> **ASSIGNMENT**
Lines in the data below that contain the word "window" are to be copied.

(Records from a dataset)
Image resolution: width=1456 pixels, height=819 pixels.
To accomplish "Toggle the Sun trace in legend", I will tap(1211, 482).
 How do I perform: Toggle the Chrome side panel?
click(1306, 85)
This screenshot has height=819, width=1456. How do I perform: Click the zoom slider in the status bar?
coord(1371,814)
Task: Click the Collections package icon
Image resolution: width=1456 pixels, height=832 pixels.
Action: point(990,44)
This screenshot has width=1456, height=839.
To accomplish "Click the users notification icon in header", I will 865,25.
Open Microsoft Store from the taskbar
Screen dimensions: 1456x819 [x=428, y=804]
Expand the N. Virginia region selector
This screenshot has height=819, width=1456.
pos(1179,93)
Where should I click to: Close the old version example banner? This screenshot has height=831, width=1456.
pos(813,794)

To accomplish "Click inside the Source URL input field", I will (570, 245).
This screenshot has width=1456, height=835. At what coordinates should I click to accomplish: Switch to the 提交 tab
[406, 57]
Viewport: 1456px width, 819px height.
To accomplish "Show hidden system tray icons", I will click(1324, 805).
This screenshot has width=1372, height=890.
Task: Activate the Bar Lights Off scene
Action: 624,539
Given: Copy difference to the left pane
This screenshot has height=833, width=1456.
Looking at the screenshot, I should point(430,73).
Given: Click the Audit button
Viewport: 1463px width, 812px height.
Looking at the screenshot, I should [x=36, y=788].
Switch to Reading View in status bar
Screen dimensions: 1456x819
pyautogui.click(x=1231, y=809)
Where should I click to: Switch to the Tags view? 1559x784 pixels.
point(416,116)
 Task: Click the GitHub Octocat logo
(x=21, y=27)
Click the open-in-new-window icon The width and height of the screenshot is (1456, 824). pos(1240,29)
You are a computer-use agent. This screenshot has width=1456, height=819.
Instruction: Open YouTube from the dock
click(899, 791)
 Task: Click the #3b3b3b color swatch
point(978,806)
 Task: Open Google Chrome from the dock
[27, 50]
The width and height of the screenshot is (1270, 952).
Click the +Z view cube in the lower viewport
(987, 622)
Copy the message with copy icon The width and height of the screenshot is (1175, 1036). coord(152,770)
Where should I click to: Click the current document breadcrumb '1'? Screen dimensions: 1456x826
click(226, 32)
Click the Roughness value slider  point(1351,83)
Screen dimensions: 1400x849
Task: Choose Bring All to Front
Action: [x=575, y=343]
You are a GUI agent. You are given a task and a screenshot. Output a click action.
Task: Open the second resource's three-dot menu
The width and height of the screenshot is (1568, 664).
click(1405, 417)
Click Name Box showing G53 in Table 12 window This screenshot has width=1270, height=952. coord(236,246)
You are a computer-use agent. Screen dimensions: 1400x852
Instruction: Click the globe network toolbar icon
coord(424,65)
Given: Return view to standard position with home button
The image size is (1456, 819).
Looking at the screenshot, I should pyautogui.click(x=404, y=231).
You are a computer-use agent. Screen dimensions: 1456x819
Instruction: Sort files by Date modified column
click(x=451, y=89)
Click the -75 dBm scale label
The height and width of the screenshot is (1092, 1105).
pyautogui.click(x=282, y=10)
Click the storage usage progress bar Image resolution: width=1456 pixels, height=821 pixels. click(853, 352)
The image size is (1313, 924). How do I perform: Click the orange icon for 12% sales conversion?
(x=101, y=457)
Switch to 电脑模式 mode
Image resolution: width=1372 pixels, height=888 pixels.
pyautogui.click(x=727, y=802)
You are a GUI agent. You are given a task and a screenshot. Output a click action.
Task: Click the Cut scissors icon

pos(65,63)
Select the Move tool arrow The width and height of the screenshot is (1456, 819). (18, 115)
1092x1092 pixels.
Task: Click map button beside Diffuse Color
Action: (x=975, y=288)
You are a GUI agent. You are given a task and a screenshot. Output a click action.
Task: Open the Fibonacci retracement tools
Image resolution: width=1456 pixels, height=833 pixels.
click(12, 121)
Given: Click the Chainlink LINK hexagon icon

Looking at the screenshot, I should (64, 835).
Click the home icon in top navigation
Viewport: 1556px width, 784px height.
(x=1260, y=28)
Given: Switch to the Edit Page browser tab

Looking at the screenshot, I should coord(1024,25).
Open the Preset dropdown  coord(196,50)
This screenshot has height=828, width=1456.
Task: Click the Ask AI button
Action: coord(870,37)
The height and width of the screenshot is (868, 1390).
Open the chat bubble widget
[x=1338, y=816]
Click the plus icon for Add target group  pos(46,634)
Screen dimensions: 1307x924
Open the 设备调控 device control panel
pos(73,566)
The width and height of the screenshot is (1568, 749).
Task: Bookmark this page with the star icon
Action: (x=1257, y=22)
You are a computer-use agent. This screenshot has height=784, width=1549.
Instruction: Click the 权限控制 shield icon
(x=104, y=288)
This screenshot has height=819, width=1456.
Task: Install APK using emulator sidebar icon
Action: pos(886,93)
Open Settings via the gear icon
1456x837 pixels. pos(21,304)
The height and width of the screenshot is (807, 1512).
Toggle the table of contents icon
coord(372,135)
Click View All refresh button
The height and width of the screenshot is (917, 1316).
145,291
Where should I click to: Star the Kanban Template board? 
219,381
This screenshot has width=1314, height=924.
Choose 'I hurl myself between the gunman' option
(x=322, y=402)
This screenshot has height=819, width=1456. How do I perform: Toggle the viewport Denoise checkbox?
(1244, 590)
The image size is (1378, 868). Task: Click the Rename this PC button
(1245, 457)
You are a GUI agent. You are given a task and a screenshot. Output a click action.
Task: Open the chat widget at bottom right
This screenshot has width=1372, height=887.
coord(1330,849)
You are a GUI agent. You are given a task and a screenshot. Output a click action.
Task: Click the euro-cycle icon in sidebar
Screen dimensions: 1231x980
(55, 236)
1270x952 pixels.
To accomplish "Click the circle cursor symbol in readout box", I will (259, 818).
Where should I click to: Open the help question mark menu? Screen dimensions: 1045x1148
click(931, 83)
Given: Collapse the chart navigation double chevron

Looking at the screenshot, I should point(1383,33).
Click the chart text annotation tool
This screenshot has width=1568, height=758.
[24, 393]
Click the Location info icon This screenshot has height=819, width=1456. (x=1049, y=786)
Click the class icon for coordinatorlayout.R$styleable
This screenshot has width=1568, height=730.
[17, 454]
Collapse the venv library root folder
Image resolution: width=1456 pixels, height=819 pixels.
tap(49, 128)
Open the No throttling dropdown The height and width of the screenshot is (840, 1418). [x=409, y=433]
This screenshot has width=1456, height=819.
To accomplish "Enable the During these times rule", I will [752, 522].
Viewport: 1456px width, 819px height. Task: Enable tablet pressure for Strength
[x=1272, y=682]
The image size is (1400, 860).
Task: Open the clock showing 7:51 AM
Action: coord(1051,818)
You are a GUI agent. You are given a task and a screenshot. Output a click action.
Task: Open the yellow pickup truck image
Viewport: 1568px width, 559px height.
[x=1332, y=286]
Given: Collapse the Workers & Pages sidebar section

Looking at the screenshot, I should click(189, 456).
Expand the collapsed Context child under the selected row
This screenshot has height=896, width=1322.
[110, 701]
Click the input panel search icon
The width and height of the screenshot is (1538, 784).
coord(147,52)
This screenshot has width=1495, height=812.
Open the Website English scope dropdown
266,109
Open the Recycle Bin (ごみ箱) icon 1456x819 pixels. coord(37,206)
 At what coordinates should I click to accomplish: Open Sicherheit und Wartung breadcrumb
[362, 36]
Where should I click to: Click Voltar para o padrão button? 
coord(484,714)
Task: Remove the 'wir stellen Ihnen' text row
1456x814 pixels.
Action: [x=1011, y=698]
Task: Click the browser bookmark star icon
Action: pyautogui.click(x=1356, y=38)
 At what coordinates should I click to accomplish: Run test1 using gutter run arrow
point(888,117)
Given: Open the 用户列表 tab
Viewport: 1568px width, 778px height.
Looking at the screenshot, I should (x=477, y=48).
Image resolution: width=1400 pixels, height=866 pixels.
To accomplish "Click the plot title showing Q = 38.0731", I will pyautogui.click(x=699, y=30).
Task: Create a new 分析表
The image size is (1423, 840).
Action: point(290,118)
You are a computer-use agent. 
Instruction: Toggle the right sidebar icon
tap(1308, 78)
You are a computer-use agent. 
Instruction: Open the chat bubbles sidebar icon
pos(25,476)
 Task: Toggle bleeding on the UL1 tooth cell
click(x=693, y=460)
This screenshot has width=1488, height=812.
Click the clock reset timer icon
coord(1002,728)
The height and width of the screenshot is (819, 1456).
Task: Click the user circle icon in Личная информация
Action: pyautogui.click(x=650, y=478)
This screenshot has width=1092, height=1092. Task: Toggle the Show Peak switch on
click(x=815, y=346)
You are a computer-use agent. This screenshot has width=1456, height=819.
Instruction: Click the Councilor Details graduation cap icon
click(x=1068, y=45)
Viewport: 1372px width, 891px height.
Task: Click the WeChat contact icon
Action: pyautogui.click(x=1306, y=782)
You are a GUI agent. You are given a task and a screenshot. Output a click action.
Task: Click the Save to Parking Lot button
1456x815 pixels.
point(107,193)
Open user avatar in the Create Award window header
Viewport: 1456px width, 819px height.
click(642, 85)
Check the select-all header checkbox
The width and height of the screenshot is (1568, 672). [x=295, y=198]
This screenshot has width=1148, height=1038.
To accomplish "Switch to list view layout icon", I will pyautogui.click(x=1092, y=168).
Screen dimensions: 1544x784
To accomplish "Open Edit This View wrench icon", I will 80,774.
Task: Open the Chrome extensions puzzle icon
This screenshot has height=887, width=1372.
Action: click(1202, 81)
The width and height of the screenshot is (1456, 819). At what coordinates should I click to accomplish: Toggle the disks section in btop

> **RESPONSE TO THE TASK**
Click the open-in-new-window icon The width and height of the screenshot is (1456, 824). pos(1240,29)
Click Name Box showing G53 in Table 12 window This screenshot has width=1270, height=952. coord(236,246)
Open user avatar in the Create Award window header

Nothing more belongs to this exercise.